Cuando se comentó en
la familia la visita de Jo a sus vecinos, Beth sugirió que ése sería
un paso más en el camino de los peregrinos; quizá la casa del otro lado
del cerco, llena de cosas hermosas, fuera el Palacio de la Belleza.
—Pero primero tendremos
que pasar por los leones... —reflexionó Jo.

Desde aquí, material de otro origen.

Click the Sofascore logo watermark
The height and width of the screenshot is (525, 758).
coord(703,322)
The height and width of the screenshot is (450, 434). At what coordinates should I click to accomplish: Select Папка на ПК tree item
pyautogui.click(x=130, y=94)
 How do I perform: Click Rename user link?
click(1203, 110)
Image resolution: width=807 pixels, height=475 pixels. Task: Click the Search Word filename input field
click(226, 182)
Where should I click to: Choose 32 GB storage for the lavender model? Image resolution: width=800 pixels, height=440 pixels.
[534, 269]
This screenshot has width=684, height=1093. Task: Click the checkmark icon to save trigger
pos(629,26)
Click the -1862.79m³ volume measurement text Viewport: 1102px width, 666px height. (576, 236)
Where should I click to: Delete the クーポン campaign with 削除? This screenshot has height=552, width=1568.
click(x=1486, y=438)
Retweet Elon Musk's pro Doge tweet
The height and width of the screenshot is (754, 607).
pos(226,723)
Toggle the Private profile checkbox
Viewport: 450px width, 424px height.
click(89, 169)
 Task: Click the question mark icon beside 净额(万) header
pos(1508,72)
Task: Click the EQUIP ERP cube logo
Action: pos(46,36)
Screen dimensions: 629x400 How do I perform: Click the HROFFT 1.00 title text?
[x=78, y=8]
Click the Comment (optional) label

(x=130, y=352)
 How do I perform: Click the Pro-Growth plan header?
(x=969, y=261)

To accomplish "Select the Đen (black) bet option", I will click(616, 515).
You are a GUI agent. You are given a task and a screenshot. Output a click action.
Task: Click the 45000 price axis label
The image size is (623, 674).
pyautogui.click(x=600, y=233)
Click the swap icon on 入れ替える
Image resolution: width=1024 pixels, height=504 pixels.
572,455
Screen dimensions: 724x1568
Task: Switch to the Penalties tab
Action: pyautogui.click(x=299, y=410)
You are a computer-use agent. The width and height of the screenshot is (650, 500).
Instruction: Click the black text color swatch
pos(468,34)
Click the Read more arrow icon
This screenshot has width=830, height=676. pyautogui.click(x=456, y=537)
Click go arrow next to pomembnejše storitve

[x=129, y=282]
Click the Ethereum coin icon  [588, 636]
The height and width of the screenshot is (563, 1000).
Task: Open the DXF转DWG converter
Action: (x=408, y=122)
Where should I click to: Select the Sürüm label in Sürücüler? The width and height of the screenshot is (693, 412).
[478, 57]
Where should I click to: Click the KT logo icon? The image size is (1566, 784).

Y la casa grande fue realmente un Palacio de la Belleza, aun cuando
pasó algún tiempo antes de que todas lo conocieran, y a Beth le resultó
muy difícil atravesar por los leones. El anciano señor Laurence fue
el más bravo de todos; pero después que las visitó y dijo algunas cosas
amables a cada una y conversó con la madre, nadie se sintió muy temerosa,
salvo la tímida Beth.
¡Qué hermosos tiempos
fueron aquéllos! Meg podía pasearse por el invernadero, embriagándose
de flores; Jo hurgaba vorazmente en la biblioteca y crispaba al anciano
caballero con sus críticas; Amy copiaba cuadros y gozaba plenamente
de lo bello, y Laurie oficiaba de señor del castillo, de la manera más
encantadora. Pero Beth, aunque suspirando por el gran piano, no podía
reunir coraje para visitar "la mansión bendita", como Meg
la llamaba. No hubo forma de persuadirla para que se sobrepusiera a
su temor,
hasta que, de alguna misteriosa manera, el hecho llegó a oídos del señor
Laurence y él se propuso darle solución. Durante una de sus breves visitas,
llevó hábilmente la conversación al terreno de la música, y como si la
idea se le ocurriera de pronto, añadió que Laurie descuidaba ahora mucho
sus lecciones y el piano sufría por falta de uso; esperaba que alguna
de las niñas quisiera ir de vez en cuando a practicar, "nada más
que para mantenerlo afinado". Hizo ademán de levantarse para irse,
pero continuó:
—Si no tienen interés,
no importa.
Entonces una pequeña
mano se deslizó en la suya; Beth lo miraba llena de gratitud y con su
tímido modito, murmuró:
—¡Oh, sí, señor!
Tengo mucho interés.
—¡Ah! ¿Tú eres la
música de la familia?
—Yo soy Beth. Me
gusta muchísimo la música. Iré, si usted está seguro de que nadie me
oirá... y de que yo no molestaré.
—Ni un alma, mi
querida; la casa está desierta la mitad del día, de manera que ven y
toca todo lo que quieras, que yo te quedaré agradecido.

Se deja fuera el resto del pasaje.